Among the lines below, how many have the string "width" in them? Only the number is wanted.

** Extracted records follows **

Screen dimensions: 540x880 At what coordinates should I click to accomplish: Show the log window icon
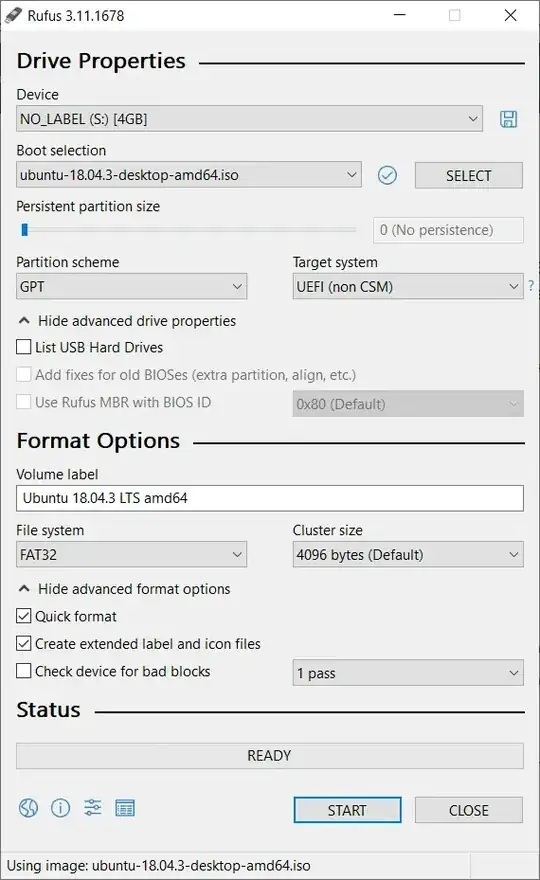[125, 808]
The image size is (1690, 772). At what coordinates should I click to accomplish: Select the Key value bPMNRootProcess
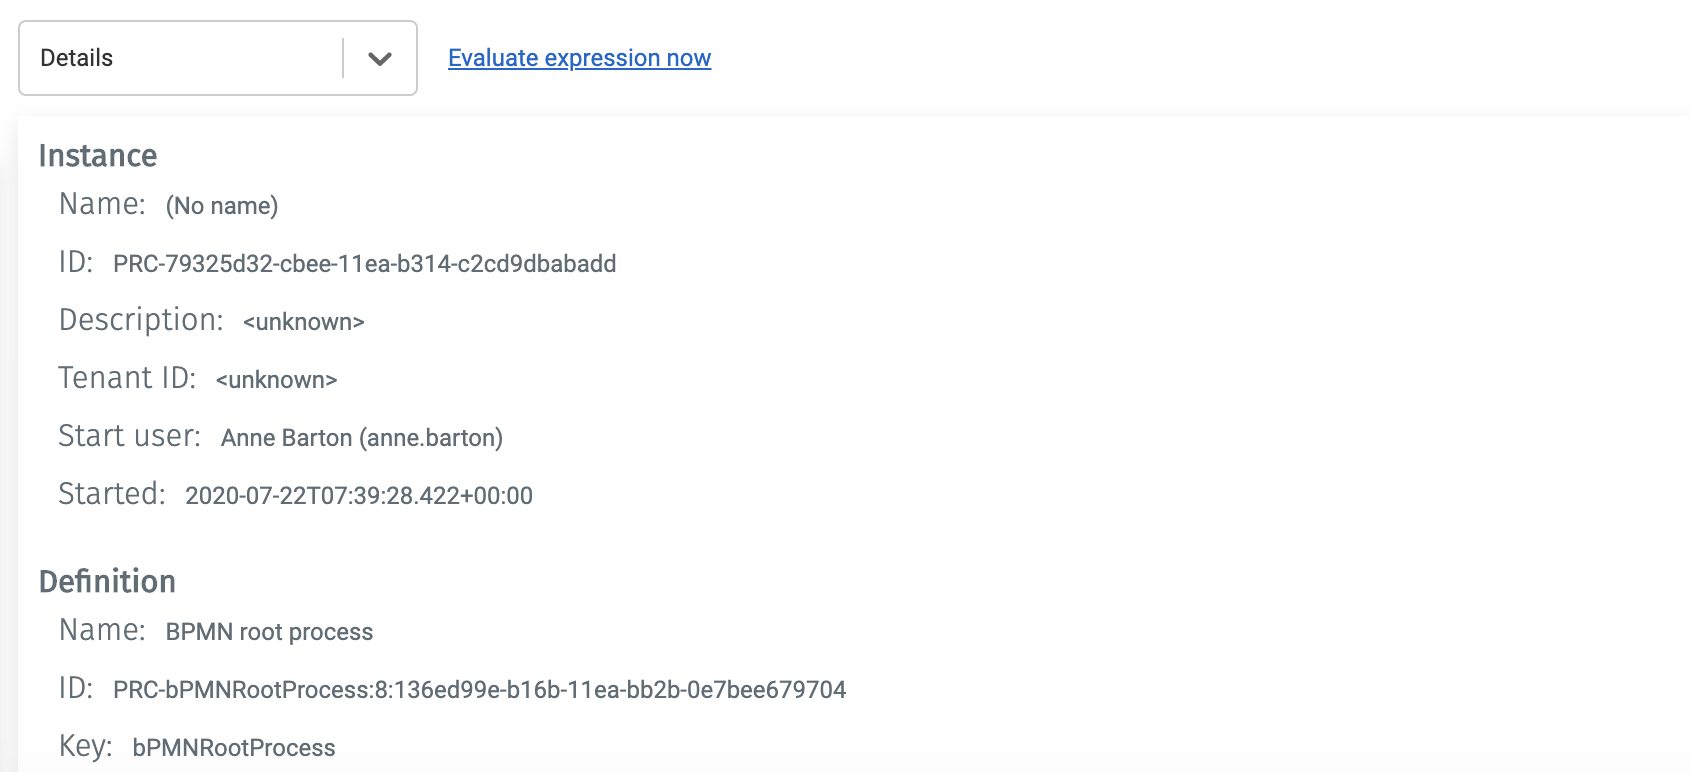pyautogui.click(x=234, y=748)
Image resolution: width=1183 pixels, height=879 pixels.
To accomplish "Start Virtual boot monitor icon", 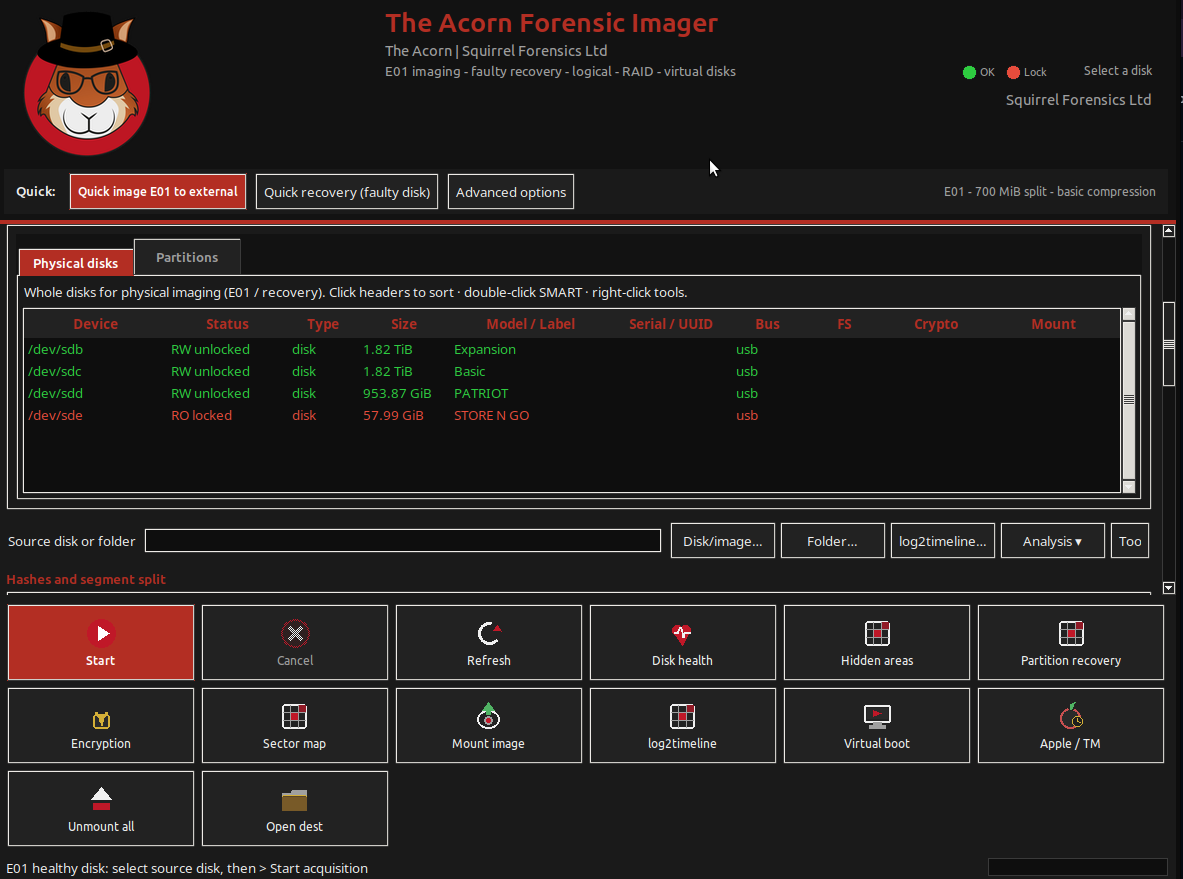I will point(877,716).
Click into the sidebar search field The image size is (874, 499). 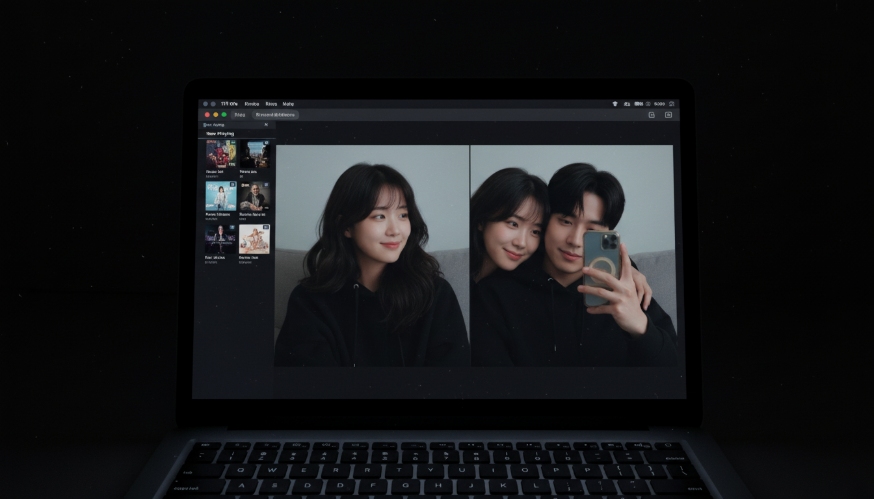click(x=230, y=125)
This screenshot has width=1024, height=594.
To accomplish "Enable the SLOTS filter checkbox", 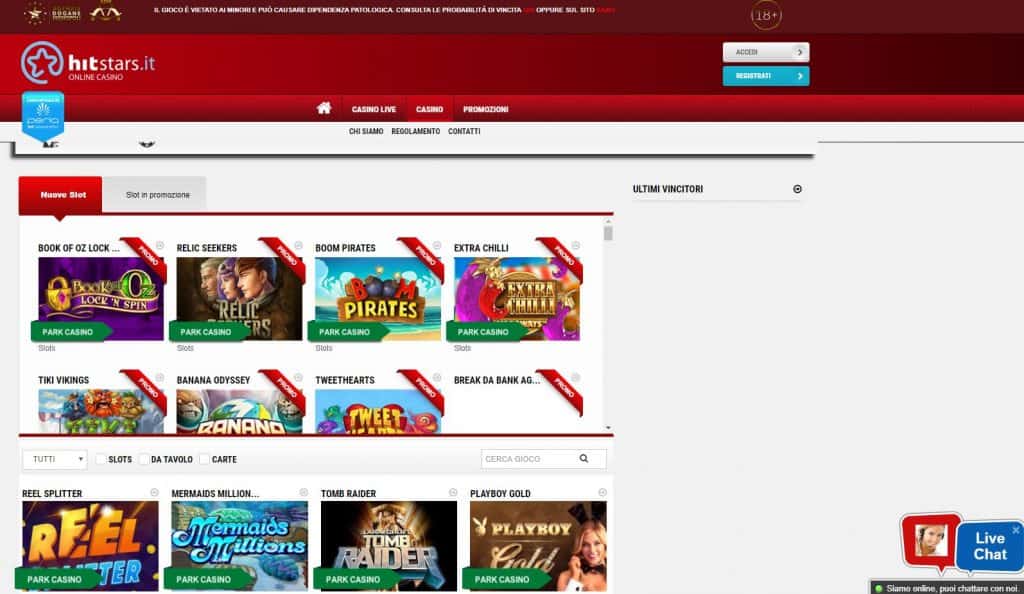I will pyautogui.click(x=101, y=459).
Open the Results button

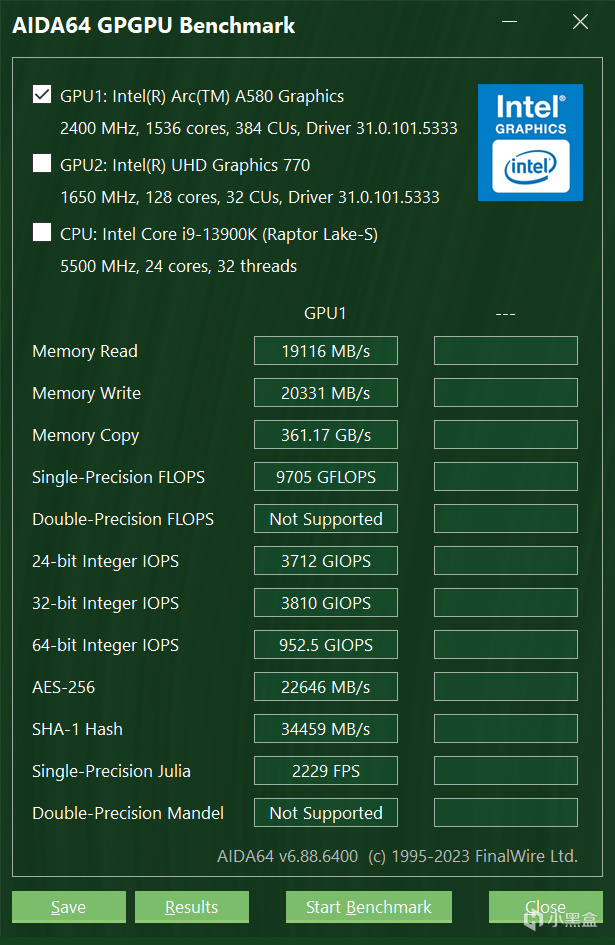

** End of Extracted records **

* [Solution for this exercise]
2